Clearly, I am out of step with the times. I recall, when I was a child, being amused at the way my octogenarian grandmother referred to cars as “machines.” Since she was born before the Civil War, her terminology, however, was probably reasonable.

Now I am an octogenarian who doesn’t know the difference between a smart phone and an iPhone, nor do I really know what an app is or how one texts. But the time has come, clearly, when I must mend my ways. I learned that on a recent trip to Stoughton.

I had an appointment with an optometrist at New England Sinai and it was easy enough to take the commuter train from South Station to Stoughton. I had phoned the hospital before I left to ask if it was within walking distance of the train station. They said it would be a three-mile walk and suggested I take a taxi. But when I arrived in Stoughton and tried calling a taxi on my flip-top cell phone, no one answered. The Stoughton Bakery was nearby, so I went in to ask if someone there might have a phone number for another Stoughton taxi service.

The Chinese-American baker in the Portuguese Stoughton Bakery checked for other taxi services on his smart phone. He called several, both in Stoughton and neighboring communities, but only one answered from a neighboring town. They said it would take 40 minutes for one of their taxis to get to Stoughton. My appointment was in 25 minutes and the doctor had come in from the North Shore. I was sure he wouldn’t want to cope with rush hour traffic going home if I ended up being late.

Didn’t I have an Uber or a Lyft account, the baker wanted to know. I murmured that I didn’t own a smart phone. The baker looked surprised and said taxi companies were all closing down because of Uber and the Lyft. Then he said he would call his wife and ask her to drive me to the hospital.

A few minutes later, the baker’s wife arrived and we set off. She wasn’t sure exactly where the hospital was, although she lived in Stoughton. She, too, was a bit out of step with the times for her car had no GPS.

While we looked for the hospital, we talked about China’s coronavirus outbreak and how her sister-in-law lived in Wuhan, where the outbreak began, and was forbidden to leave her house. I told her I had visited China long ago, but not Wuhan. It turned out, however, that I had been in Tientsin, where her family was from. I thanked her profusely when she finally deposited me at the door of New England Sinai, and wished I had bought more than pistachio cookies from her husband back at the bakery.
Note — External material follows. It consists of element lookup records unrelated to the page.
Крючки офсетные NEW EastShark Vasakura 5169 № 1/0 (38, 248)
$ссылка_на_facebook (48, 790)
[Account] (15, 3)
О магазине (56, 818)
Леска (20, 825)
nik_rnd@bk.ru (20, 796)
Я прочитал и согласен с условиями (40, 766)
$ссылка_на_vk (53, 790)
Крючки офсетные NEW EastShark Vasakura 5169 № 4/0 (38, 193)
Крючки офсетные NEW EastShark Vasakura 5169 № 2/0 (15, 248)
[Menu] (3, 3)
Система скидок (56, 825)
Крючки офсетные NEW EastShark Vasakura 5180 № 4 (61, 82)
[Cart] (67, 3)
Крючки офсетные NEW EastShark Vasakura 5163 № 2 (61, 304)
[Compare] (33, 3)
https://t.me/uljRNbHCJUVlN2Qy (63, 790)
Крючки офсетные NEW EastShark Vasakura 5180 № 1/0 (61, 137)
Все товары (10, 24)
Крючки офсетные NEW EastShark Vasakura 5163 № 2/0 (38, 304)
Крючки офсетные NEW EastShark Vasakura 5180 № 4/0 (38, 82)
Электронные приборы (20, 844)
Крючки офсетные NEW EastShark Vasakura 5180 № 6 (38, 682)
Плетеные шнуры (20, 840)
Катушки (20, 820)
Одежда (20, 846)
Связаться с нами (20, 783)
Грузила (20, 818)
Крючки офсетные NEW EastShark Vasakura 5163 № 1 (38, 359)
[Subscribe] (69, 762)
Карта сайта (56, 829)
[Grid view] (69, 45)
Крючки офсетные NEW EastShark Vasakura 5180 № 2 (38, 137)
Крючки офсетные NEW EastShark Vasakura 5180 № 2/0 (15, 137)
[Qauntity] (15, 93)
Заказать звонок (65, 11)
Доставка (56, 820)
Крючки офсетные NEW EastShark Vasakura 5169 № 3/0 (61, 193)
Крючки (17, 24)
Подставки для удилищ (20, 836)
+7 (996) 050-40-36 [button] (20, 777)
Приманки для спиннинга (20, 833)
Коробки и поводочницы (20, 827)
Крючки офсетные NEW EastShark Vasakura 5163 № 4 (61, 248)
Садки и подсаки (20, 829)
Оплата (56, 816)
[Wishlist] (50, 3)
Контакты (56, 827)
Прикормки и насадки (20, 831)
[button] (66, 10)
The doctor visit was a follow-up for a cataract operation. All was well, the doctor said, and I was ready for a cataract operation on the other eye. But by the time he was through with the examination, it was almost 5 p.m. He asked how I was getting back to the train. I said that I would ask the receptionist to call me a taxi. He said he would go down to the receptionist’s desk with me.

There, the receptionist, like the baker, called every taxi company with a phone listing in Stoughton and its environs. No one answered anywhere.

“But, surely,” the receptionist said, “you can call an Uber or a Lyft.”

I explained that I couldn’t since I didn’t have a smart phone. The doctor and receptionist looked surprised that I was so out of step with the times.

I said I could walk back to the station (not telling them that I knew it was three miles away, it was dark and I was hauling a mini-suitcase).

But even though the doctor lived on the North Shore and only visited Stoughton once every two weeks, he knew the hospital was far from the town center. He looked at his watch and sighed and said he’d go back up to his office and take off his white coat and get his outdoor coat and, under the circumstances, shift from being a doctor to being my taxi driver. Neither one of us knew then how long he was going to be my taxi driver.

The receptionist gave us quick directions to get to the train. They proved impossible to follow. We crossed the train tracks twice in each direction looking for the railway stop.

“Look,” the doctor said after our fourth crossing. “There it is. I know train stations when I see them. I’m an electric train collector. There it is, that old stone structure. That’s what all the train stations look like in my electric train sets!”

He was right, but the old stone station was locked up tight and looked, as we peered through the windows, as if it had been closed up for decades.

By then, of course, there were virtually no pedestrians on the streets. Finally, we managed to learn from a woman walking her dog where the working platform was located that I had left from earlier in the day.

The almost-last commuter train to Boston pulled in just as I walked up the ramp with my luggage. As I looked out the train window, I could see my kindly doctor trying to find out from someone in a car how to get to Route 138 so he could finally drive home to the North Shore.

I guess it is time for me to find out about apps and texting. And I sympathize with my grandmother calling cars “machines.”